Франкенштейн (Браннер, Блох) - страница 351

Мы проехали, вероятно, три четверти пути, когда я стал замечать, что вдалеке меж деревьев виднеется какое-то каменное строение.

— Что это? — спросил я у Муштак-хана, указывая в том направлении.

— Древний индуистский храм, сагиб, — отвечал пуштун. — Его бросили на волю джунглей много лет назад, задолго до того, как на эту землю пришли сагибы.

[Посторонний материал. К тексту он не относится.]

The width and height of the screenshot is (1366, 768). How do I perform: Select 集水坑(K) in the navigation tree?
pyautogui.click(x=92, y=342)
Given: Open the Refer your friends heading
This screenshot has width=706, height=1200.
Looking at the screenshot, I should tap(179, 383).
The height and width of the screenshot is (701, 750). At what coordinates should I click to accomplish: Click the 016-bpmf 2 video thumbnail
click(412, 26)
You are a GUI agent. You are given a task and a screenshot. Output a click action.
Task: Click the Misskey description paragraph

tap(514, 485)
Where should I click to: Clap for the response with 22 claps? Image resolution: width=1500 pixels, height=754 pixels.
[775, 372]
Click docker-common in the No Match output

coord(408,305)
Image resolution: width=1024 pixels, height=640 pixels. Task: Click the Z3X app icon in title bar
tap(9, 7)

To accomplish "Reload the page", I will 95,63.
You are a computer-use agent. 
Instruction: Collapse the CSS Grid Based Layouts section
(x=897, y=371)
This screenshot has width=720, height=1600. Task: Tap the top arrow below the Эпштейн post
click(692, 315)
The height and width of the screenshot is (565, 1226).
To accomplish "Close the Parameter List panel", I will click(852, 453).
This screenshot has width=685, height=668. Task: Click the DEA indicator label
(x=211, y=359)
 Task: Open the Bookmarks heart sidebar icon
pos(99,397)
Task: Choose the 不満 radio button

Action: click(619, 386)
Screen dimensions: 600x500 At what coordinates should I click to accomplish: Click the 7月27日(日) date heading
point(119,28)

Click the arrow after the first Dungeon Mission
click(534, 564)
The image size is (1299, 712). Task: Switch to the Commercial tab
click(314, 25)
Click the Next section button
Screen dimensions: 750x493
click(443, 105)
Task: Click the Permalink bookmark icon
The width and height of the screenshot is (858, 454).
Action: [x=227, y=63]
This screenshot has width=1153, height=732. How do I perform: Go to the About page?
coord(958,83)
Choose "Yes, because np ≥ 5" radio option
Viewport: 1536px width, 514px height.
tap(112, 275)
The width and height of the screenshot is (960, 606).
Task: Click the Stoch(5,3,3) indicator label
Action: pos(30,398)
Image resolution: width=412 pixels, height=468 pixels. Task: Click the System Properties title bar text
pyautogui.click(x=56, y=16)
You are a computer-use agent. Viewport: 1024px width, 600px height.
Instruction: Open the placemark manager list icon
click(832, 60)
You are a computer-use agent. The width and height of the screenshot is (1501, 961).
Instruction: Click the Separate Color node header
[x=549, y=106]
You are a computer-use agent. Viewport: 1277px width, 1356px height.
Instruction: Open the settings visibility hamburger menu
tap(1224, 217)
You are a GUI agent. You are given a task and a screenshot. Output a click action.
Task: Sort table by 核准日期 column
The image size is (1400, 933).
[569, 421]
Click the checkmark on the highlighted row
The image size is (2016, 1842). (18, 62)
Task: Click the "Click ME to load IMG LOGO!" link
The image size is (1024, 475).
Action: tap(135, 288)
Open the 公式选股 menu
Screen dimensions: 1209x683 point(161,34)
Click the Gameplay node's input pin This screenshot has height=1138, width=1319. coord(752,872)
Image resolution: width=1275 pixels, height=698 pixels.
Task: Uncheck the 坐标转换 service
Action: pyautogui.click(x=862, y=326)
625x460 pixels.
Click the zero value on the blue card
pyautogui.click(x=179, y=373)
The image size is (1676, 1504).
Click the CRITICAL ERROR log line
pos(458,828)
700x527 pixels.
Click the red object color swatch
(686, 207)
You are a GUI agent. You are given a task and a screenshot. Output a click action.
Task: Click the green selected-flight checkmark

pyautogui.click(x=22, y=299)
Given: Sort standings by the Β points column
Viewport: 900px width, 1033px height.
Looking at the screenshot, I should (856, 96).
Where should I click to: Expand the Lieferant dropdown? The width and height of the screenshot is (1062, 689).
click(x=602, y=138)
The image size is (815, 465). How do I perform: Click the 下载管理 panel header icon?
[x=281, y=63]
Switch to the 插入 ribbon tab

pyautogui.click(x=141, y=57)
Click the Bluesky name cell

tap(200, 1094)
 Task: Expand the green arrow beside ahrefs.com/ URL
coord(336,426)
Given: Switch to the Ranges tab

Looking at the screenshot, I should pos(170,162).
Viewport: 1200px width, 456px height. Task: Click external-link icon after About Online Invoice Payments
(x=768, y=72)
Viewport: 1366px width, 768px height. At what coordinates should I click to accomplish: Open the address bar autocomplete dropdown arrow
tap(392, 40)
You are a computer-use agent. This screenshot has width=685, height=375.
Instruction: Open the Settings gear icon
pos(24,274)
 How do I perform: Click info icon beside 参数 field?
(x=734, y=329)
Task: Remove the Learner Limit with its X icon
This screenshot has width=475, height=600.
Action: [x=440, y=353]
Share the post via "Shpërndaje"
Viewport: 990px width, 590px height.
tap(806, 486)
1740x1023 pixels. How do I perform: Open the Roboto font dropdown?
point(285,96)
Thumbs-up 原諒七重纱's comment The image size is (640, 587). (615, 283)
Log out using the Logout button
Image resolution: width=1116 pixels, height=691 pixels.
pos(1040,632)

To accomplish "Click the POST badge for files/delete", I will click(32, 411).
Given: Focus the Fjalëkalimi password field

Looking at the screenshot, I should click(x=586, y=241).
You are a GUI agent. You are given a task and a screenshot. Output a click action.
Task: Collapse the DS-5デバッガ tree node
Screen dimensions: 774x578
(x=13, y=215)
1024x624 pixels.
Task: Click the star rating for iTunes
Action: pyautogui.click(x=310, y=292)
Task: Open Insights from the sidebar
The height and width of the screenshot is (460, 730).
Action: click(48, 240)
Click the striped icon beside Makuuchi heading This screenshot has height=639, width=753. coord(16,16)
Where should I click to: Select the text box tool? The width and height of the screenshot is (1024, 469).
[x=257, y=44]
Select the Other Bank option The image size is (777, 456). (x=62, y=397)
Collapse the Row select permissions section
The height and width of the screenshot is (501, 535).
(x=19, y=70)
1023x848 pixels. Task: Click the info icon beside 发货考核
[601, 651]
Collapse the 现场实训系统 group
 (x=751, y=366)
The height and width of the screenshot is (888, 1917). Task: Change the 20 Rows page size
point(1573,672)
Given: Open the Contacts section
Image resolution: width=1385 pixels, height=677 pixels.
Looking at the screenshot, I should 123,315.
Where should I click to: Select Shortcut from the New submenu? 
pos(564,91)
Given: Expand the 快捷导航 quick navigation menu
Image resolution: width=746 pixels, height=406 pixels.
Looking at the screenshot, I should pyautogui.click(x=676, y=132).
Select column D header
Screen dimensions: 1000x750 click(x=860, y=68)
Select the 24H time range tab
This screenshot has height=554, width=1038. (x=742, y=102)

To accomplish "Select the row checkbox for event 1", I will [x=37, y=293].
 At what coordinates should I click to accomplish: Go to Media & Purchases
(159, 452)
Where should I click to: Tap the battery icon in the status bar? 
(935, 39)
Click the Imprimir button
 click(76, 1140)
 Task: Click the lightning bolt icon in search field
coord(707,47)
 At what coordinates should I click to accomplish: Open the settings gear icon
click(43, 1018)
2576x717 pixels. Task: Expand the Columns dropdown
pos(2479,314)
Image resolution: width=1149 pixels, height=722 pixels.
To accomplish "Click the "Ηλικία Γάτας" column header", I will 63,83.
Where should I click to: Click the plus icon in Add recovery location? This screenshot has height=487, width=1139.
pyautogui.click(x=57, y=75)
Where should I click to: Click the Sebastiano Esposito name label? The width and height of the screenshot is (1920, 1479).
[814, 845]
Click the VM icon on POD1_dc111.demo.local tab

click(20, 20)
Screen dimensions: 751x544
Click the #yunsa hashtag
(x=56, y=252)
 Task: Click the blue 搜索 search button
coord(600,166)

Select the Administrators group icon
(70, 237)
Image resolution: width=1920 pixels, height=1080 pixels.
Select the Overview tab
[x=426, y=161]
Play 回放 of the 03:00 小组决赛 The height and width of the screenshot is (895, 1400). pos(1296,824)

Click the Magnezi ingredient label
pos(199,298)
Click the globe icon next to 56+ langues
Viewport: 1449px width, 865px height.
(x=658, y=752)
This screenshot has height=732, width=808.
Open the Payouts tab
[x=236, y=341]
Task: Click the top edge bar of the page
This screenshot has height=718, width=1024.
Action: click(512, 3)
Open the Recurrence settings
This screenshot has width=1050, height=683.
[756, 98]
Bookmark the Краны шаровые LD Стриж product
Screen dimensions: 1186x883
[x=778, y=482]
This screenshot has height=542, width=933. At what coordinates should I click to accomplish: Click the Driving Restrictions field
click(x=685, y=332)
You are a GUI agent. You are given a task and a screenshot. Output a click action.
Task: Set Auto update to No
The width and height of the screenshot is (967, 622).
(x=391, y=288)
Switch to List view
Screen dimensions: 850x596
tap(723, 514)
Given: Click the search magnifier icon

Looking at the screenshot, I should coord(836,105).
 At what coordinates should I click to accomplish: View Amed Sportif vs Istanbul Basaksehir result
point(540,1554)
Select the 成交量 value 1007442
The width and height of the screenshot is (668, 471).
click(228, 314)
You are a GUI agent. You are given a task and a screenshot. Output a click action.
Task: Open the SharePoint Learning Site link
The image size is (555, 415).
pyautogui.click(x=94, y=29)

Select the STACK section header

— Я хотел бы его осмотреть, — заявил я. Муштак-хан пожал плечами и дернул поводья, направляя своего коня вслед за моим.

Когда-то — бог весть сколько столетий назад — вокруг этого храма наверняка была обширная вырубка, но теперь лес безраздельно хозяйничал здесь. Серые, изъеденные непогодой стены беспорядочно оплела зеленая паутина ветвей, побегов и лоз, и гроздья ярких цветов свисали со стеблей растеньиц, которые обосновались в трещинах между каменными плитами.

Как обычно бывает в индуистских храмах, все здание снаружи в изобилии украшали ряды каменных фигур, изображавших сцены из местных мифов. Боги и герои сражались друг с другом, застывшие в битве, конец которой могло положить только обрушение здания. Танцовщицы, блудницы и храмовые девственницы замерли в зазывных позах, предлагая взгляду свои каменные прелести, безжалостно изъеденные временем.

Некоторые фигуры на фризе изображали откровенно непристойные сцены, и я, боюсь, залился румянцем, раздираемый естественными порывами молодой плоти и строгими заветами общества, которое меня взрастило.

Самая приметная часть композиции, располагавшаяся над тем местом, где раньше, вероятно, был главный вход в храм, размерами намного превосходила все прочие. Судя по всему, то было изображение Притхиви, индуистской богини земли и плодородия. Богиня благожелательно улыбалась мне, приветственно простирая руки. Волею случая природа украсила облик ее пышными цветами гибискуса, и оттого издали чудилось, будто Притхиви осыпана спелыми плодами.

Более всего, пожалуй, поразило меня, какой безмерный покой царил здесь. Зачарованный, я почти позабыл обо всем на свете — и тут меня привело в чувство недовольное хмыканье. Оглянувшись, я заметил, что по лицу старого пуштуна мелькнула тень. На мгновение я упустил из виду, что приверженцы ислама неодобрительно относятся к так называемому идолопоклонству.

Притворившись, что ничего не заметил, я достал часы и глянул на время.

— Да, Муштак-хан, это весьма любопытно, — сказал я. — Однако же я думаю, что нам следует поспешить.

До сих пор я гадаю, что за выражение блеснуло в глазах моего спутника: то ли он одобрял мои слова, то ли забавлялся тем, что видел молодого сагиба насквозь.